[TEXT FOR ANALYSIS]
Spanish colonial governor (d. 1745)

Gaspar Antonio de la Torre y Ayala served as the Spanish Governor-General of the Philippines from July 1739 until his death on 21 September 1745.

== As Governor-General of the Philippines ==
Gaspar de la Torre arrived in the Philippines with the mission to urge the Sultan of Sulu Azim ud-Din (alternatively spelled as Alimuddin) to fulfill an earlier peace treaty signed in 1737 drawn by the previous Governor-General Fernándo Valdés y Tamon and to allow missionaries to carry out their evangelizing work. To this end, he dispatched the Jesuit friars Francisco Sazi and Tomás de Arrevillaga who obtained guarantees from the Sultan that they would be allowed to safely preach.

There were continued incursions from pirates based from Sulu and Mindanao leading the governor-general to retaliate harshly.

In 1744, he faced a revolt led by Francisco Dagohoy who had several grievances against Spanish authorities and members of the Roman Catholic Church. Dagohoy took up arms on the island of Bohol. Francisco Dagohoy, his followers, and eventually their successors would continue to rebel for 85 years until 1829. The Dagohoy Rebellion became known as the longest rebellion against Spanish authorities in Philippine history.

[SUPPLIED INFORMATION]
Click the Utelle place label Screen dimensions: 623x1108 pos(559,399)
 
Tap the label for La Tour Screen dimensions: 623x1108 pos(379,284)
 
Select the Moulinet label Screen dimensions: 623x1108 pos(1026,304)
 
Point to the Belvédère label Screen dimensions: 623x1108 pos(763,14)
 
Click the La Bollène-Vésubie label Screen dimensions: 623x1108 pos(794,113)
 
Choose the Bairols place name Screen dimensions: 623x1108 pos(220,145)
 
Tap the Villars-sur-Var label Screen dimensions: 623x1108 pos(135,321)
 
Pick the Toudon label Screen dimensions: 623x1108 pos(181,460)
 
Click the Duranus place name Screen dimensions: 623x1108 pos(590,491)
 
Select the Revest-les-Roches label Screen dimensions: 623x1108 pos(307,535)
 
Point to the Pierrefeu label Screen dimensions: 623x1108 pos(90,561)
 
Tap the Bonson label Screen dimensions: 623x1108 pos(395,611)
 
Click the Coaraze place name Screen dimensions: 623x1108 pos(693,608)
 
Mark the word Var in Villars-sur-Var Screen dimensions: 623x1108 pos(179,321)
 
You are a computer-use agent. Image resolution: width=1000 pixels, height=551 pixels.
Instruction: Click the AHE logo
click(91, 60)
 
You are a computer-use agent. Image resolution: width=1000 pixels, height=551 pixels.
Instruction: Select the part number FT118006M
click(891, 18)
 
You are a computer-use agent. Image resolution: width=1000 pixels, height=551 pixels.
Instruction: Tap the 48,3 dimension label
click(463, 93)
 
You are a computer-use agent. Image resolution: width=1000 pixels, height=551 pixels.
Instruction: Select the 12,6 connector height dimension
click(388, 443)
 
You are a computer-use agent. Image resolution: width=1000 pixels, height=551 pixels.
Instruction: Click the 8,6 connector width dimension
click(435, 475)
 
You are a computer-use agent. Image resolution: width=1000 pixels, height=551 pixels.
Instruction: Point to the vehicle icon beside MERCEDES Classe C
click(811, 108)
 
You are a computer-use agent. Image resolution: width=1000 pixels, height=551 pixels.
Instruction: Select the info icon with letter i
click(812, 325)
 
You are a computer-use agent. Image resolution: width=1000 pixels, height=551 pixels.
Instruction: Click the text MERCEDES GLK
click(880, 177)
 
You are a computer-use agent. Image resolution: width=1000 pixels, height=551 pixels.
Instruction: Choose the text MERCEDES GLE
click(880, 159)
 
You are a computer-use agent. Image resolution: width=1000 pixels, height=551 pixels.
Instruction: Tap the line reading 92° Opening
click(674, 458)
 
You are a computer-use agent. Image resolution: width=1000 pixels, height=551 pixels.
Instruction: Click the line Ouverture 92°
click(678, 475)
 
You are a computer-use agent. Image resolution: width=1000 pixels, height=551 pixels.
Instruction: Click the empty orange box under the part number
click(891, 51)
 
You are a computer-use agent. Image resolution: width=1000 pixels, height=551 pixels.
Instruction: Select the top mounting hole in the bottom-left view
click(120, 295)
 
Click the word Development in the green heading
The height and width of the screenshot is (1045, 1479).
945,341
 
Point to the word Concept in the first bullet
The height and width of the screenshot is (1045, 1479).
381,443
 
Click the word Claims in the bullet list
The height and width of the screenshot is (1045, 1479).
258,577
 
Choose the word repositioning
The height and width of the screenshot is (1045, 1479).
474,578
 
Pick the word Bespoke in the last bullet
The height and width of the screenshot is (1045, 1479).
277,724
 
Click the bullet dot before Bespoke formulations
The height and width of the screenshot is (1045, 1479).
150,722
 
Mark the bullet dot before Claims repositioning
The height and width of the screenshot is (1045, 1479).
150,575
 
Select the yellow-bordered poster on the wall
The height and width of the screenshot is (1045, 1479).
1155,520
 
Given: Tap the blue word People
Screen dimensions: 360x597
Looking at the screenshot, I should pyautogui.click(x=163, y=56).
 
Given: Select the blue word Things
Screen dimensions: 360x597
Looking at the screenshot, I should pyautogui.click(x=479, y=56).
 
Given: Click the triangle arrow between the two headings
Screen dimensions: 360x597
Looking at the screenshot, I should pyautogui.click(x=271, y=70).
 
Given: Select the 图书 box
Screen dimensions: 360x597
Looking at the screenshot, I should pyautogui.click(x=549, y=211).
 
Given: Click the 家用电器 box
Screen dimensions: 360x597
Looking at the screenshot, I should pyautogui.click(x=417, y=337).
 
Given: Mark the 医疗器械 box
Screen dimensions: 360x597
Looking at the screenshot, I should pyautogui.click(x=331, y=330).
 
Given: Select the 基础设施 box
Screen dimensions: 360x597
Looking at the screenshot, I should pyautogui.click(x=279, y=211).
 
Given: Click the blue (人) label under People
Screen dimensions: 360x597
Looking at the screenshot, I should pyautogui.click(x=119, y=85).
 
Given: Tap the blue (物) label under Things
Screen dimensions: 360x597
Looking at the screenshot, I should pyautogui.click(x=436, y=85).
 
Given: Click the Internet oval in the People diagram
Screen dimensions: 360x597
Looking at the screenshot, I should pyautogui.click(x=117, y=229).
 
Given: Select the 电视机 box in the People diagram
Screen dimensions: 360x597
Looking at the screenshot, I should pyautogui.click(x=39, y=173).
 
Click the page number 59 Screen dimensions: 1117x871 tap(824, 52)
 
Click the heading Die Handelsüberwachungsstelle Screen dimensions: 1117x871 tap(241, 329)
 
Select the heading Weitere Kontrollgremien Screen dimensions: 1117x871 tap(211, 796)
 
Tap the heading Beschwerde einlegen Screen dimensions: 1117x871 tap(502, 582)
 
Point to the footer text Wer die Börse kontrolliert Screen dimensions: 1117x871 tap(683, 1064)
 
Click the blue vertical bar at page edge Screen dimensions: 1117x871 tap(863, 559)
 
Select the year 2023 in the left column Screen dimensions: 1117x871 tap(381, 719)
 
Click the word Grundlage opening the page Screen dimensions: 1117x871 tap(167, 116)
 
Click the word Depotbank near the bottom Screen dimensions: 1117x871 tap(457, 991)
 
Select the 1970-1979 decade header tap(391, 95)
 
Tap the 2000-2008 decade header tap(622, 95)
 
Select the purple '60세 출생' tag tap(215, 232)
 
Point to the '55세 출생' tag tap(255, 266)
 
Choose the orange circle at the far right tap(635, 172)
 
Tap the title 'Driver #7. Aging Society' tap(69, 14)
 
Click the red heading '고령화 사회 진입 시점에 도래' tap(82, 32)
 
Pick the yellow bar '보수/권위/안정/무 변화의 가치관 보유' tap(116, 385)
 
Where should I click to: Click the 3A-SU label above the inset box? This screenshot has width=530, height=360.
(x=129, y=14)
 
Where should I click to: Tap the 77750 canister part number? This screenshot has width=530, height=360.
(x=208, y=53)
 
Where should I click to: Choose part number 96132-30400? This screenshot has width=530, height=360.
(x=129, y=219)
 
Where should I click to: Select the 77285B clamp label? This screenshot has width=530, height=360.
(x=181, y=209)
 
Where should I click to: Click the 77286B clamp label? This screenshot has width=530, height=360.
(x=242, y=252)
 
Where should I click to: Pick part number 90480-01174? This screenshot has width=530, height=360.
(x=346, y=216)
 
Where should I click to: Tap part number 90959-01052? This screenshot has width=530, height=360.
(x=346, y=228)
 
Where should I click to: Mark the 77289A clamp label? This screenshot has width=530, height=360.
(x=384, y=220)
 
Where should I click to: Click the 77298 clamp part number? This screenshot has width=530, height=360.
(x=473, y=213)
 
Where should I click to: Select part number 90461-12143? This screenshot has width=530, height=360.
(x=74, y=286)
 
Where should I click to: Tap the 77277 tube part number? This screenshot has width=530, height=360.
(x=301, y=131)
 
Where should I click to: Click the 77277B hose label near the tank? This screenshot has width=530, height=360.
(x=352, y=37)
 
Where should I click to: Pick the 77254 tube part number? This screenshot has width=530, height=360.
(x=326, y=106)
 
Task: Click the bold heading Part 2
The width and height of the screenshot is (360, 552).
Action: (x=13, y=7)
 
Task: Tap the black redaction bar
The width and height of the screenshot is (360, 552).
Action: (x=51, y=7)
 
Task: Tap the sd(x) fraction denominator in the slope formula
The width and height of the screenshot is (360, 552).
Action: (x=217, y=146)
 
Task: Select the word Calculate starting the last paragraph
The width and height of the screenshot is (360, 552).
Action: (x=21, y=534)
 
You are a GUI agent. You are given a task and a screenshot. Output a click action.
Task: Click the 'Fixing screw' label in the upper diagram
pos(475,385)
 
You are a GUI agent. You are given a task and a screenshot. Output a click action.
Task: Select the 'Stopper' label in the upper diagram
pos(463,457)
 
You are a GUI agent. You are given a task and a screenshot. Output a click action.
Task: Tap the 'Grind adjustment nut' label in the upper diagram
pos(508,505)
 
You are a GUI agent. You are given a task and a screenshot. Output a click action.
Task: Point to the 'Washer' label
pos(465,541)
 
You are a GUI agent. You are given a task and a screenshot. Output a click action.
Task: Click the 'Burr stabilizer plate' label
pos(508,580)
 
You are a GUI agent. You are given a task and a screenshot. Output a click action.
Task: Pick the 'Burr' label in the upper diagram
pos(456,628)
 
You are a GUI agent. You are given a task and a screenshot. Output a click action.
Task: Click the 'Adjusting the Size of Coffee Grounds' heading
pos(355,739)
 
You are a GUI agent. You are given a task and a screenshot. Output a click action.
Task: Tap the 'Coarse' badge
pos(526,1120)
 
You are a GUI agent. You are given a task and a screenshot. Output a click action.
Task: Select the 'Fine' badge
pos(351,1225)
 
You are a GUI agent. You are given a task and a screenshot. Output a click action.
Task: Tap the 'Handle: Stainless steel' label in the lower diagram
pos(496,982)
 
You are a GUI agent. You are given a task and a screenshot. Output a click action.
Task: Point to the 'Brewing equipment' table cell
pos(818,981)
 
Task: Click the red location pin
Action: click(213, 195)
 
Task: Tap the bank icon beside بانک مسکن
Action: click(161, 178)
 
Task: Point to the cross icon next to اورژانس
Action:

[EXERCISE]
Answer these questions from the text about Gaspar de la Torre:
1. Which two Jesuit friars did he send to the Sultan of Sulu?
2. On which island did Francisco Dagohoy take up arms?
3. In what year did the rebellion led by Dagohoy and his successors end?
The records were taken from a different source than the text.

[SOLUTION BELOW]
1. Francisco Sazi and Tomás de Arrevillaga.
2. Bohol.
3. 1829.